* _TASK TO CARRY OUT_: The response should consist of the records, reproduced exactly.

[Stored data]

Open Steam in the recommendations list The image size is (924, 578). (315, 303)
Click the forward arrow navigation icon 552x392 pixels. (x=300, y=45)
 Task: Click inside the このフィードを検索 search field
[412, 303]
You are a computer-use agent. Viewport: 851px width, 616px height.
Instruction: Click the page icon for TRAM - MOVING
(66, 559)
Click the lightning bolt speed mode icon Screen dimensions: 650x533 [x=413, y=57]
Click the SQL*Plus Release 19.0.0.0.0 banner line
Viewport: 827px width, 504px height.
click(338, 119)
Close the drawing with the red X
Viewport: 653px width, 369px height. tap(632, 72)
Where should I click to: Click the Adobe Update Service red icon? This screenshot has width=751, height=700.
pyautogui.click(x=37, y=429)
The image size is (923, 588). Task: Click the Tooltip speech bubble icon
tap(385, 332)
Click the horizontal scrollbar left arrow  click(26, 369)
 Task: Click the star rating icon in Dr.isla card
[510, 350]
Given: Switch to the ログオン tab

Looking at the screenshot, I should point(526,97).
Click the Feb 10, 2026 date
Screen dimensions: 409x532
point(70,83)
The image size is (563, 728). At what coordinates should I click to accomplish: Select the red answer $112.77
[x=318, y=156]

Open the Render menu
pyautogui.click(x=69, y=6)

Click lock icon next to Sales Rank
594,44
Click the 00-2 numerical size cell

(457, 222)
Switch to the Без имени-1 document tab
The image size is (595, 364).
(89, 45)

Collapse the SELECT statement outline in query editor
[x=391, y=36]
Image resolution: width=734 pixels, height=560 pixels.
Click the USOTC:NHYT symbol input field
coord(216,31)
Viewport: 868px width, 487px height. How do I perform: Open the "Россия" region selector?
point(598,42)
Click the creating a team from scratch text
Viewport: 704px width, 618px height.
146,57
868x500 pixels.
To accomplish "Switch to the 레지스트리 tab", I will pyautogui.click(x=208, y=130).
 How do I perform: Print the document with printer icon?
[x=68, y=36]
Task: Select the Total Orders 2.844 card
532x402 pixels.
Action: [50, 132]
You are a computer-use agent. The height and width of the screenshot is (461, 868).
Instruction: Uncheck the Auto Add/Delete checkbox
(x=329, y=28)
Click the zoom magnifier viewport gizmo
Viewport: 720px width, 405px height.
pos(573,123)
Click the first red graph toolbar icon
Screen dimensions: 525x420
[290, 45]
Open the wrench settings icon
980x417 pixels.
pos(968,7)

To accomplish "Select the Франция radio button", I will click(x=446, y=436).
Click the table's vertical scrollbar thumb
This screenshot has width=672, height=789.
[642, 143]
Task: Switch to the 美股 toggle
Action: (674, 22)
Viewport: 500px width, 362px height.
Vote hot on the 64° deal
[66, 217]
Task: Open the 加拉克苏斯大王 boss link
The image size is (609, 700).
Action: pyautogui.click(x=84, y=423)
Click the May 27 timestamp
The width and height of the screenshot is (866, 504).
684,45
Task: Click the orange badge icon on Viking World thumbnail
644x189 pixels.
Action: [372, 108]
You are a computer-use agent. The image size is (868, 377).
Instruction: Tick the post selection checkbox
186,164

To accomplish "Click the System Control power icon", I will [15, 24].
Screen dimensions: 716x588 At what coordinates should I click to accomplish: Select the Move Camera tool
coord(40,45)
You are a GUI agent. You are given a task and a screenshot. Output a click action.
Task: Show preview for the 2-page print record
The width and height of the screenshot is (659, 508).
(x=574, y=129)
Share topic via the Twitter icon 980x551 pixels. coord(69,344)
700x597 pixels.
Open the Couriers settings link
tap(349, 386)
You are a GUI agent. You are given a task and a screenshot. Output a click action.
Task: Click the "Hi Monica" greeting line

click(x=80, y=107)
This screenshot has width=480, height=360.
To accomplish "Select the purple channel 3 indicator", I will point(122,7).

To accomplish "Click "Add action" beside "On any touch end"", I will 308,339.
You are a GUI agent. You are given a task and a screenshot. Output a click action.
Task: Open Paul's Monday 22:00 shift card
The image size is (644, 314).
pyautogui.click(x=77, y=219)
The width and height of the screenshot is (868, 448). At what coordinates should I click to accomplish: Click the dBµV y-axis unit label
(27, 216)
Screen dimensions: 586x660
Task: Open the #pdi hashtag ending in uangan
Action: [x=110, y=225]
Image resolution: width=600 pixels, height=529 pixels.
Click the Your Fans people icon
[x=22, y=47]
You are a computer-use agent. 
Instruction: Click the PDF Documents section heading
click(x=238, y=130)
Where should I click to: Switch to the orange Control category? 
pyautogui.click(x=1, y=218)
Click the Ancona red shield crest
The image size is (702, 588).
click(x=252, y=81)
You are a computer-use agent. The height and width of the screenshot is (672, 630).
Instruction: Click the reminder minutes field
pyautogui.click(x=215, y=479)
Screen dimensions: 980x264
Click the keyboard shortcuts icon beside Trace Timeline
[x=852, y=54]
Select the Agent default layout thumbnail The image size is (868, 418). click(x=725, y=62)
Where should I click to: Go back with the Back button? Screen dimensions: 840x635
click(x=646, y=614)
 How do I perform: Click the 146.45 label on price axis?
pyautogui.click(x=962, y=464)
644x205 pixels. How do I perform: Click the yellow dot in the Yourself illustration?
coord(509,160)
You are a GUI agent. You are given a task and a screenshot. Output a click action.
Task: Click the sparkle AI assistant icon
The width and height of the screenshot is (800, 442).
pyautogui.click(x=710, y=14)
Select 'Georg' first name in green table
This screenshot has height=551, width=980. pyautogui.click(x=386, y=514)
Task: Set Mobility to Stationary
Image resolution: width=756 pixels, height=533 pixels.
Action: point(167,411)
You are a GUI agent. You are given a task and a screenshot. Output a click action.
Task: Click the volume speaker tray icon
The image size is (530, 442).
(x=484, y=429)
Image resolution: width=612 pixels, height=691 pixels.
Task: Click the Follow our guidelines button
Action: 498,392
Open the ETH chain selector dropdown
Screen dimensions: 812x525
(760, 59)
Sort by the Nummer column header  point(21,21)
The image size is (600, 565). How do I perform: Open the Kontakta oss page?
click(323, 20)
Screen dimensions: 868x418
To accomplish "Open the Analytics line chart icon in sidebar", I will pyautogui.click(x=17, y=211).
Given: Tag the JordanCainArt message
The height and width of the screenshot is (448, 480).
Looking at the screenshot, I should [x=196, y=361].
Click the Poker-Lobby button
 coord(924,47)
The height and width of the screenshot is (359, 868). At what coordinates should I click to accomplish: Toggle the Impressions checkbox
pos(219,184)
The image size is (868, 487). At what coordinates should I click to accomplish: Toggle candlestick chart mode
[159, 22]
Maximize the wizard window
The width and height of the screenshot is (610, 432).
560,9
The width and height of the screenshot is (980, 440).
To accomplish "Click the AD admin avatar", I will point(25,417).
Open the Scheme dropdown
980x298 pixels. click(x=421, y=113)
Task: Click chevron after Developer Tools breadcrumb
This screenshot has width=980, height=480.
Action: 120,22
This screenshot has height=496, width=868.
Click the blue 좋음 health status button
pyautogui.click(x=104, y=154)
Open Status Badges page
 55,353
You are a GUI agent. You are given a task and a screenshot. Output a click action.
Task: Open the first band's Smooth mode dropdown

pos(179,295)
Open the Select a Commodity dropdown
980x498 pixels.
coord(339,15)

* _RESPONSE AREA_:
Open Steam in the recommendations list The image size is (924, 578). (315, 303)
Click the forward arrow navigation icon 552x392 pixels. (x=300, y=45)
 Task: Click inside the このフィードを検索 search field
[412, 303]
You are a computer-use agent. Viewport: 851px width, 616px height.
Instruction: Click the page icon for TRAM - MOVING
(66, 559)
Click the lightning bolt speed mode icon Screen dimensions: 650x533 [x=413, y=57]
Click the SQL*Plus Release 19.0.0.0.0 banner line
Viewport: 827px width, 504px height.
click(338, 119)
Close the drawing with the red X
Viewport: 653px width, 369px height. tap(632, 72)
Where should I click to: Click the Adobe Update Service red icon? This screenshot has width=751, height=700.
pyautogui.click(x=37, y=429)
The image size is (923, 588). Task: Click the Tooltip speech bubble icon
tap(385, 332)
Click the horizontal scrollbar left arrow  click(26, 369)
 Task: Click the star rating icon in Dr.isla card
[510, 350]
Given: Switch to the ログオン tab

Looking at the screenshot, I should point(526,97).
Click the Feb 10, 2026 date
Screen dimensions: 409x532
point(70,83)
The image size is (563, 728). At what coordinates should I click to accomplish: Select the red answer $112.77
[x=318, y=156]

Open the Render menu
pyautogui.click(x=69, y=6)

Click lock icon next to Sales Rank
594,44
Click the 00-2 numerical size cell

(457, 222)
Switch to the Без имени-1 document tab
The image size is (595, 364).
(89, 45)

Collapse the SELECT statement outline in query editor
[x=391, y=36]
Image resolution: width=734 pixels, height=560 pixels.
Click the USOTC:NHYT symbol input field
coord(216,31)
Viewport: 868px width, 487px height. How do I perform: Open the "Россия" region selector?
point(598,42)
Click the creating a team from scratch text
Viewport: 704px width, 618px height.
146,57
868x500 pixels.
To accomplish "Switch to the 레지스트리 tab", I will pyautogui.click(x=208, y=130).
 How do I perform: Print the document with printer icon?
[x=68, y=36]
Task: Select the Total Orders 2.844 card
532x402 pixels.
Action: [50, 132]
You are a computer-use agent. The height and width of the screenshot is (461, 868).
Instruction: Uncheck the Auto Add/Delete checkbox
(x=329, y=28)
Click the zoom magnifier viewport gizmo
Viewport: 720px width, 405px height.
pos(573,123)
Click the first red graph toolbar icon
Screen dimensions: 525x420
[290, 45]
Open the wrench settings icon
980x417 pixels.
pos(968,7)

To accomplish "Select the Франция radio button", I will click(x=446, y=436).
Click the table's vertical scrollbar thumb
This screenshot has width=672, height=789.
[642, 143]
Task: Switch to the 美股 toggle
Action: (674, 22)
Viewport: 500px width, 362px height.
Vote hot on the 64° deal
[66, 217]
Task: Open the 加拉克苏斯大王 boss link
The image size is (609, 700).
Action: pyautogui.click(x=84, y=423)
Click the May 27 timestamp
The width and height of the screenshot is (866, 504).
684,45
Task: Click the orange badge icon on Viking World thumbnail
644x189 pixels.
Action: [372, 108]
You are a computer-use agent. The image size is (868, 377).
Instruction: Tick the post selection checkbox
186,164

To accomplish "Click the System Control power icon", I will [15, 24].
Screen dimensions: 716x588 At what coordinates should I click to accomplish: Select the Move Camera tool
coord(40,45)
You are a GUI agent. You are given a task and a screenshot. Output a click action.
Task: Show preview for the 2-page print record
The width and height of the screenshot is (659, 508).
(x=574, y=129)
Share topic via the Twitter icon 980x551 pixels. coord(69,344)
700x597 pixels.
Open the Couriers settings link
tap(349, 386)
You are a GUI agent. You are given a task and a screenshot. Output a click action.
Task: Click the "Hi Monica" greeting line

click(x=80, y=107)
This screenshot has width=480, height=360.
To accomplish "Select the purple channel 3 indicator", I will point(122,7).

To accomplish "Click "Add action" beside "On any touch end"", I will 308,339.
You are a GUI agent. You are given a task and a screenshot. Output a click action.
Task: Open Paul's Monday 22:00 shift card
The image size is (644, 314).
pyautogui.click(x=77, y=219)
The width and height of the screenshot is (868, 448). At what coordinates should I click to accomplish: Click the dBµV y-axis unit label
(27, 216)
Screen dimensions: 586x660
Task: Open the #pdi hashtag ending in uangan
Action: [x=110, y=225]
Image resolution: width=600 pixels, height=529 pixels.
Click the Your Fans people icon
[x=22, y=47]
You are a computer-use agent. 
Instruction: Click the PDF Documents section heading
click(x=238, y=130)
Where should I click to: Switch to the orange Control category? 
pyautogui.click(x=1, y=218)
Click the Ancona red shield crest
The image size is (702, 588).
click(x=252, y=81)
You are a computer-use agent. The height and width of the screenshot is (672, 630).
Instruction: Click the reminder minutes field
pyautogui.click(x=215, y=479)
Screen dimensions: 980x264
Click the keyboard shortcuts icon beside Trace Timeline
[x=852, y=54]
Select the Agent default layout thumbnail The image size is (868, 418). click(x=725, y=62)
Where should I click to: Go back with the Back button? Screen dimensions: 840x635
click(x=646, y=614)
 How do I perform: Click the 146.45 label on price axis?
pyautogui.click(x=962, y=464)
644x205 pixels. How do I perform: Click the yellow dot in the Yourself illustration?
coord(509,160)
You are a GUI agent. You are given a task and a screenshot. Output a click action.
Task: Click the sparkle AI assistant icon
The width and height of the screenshot is (800, 442).
pyautogui.click(x=710, y=14)
Select 'Georg' first name in green table
This screenshot has height=551, width=980. pyautogui.click(x=386, y=514)
Task: Set Mobility to Stationary
Image resolution: width=756 pixels, height=533 pixels.
Action: point(167,411)
You are a GUI agent. You are given a task and a screenshot. Output a click action.
Task: Click the volume speaker tray icon
The image size is (530, 442).
(x=484, y=429)
Image resolution: width=612 pixels, height=691 pixels.
Task: Click the Follow our guidelines button
Action: 498,392
Open the ETH chain selector dropdown
Screen dimensions: 812x525
(760, 59)
Sort by the Nummer column header  point(21,21)
The image size is (600, 565). How do I perform: Open the Kontakta oss page?
click(323, 20)
Screen dimensions: 868x418
To accomplish "Open the Analytics line chart icon in sidebar", I will pyautogui.click(x=17, y=211).
Given: Tag the JordanCainArt message
The height and width of the screenshot is (448, 480).
Looking at the screenshot, I should [x=196, y=361].
Click the Poker-Lobby button
 coord(924,47)
The height and width of the screenshot is (359, 868). At what coordinates should I click to accomplish: Toggle the Impressions checkbox
pos(219,184)
The image size is (868, 487). At what coordinates should I click to accomplish: Toggle candlestick chart mode
[159, 22]
Maximize the wizard window
The width and height of the screenshot is (610, 432).
560,9
The width and height of the screenshot is (980, 440).
To accomplish "Click the AD admin avatar", I will point(25,417).
Open the Scheme dropdown
980x298 pixels. click(x=421, y=113)
Task: Click chevron after Developer Tools breadcrumb
This screenshot has width=980, height=480.
Action: 120,22
This screenshot has height=496, width=868.
Click the blue 좋음 health status button
pyautogui.click(x=104, y=154)
Open Status Badges page
 55,353
You are a GUI agent. You are given a task and a screenshot. Output a click action.
Task: Open the first band's Smooth mode dropdown

pos(179,295)
Open the Select a Commodity dropdown
980x498 pixels.
coord(339,15)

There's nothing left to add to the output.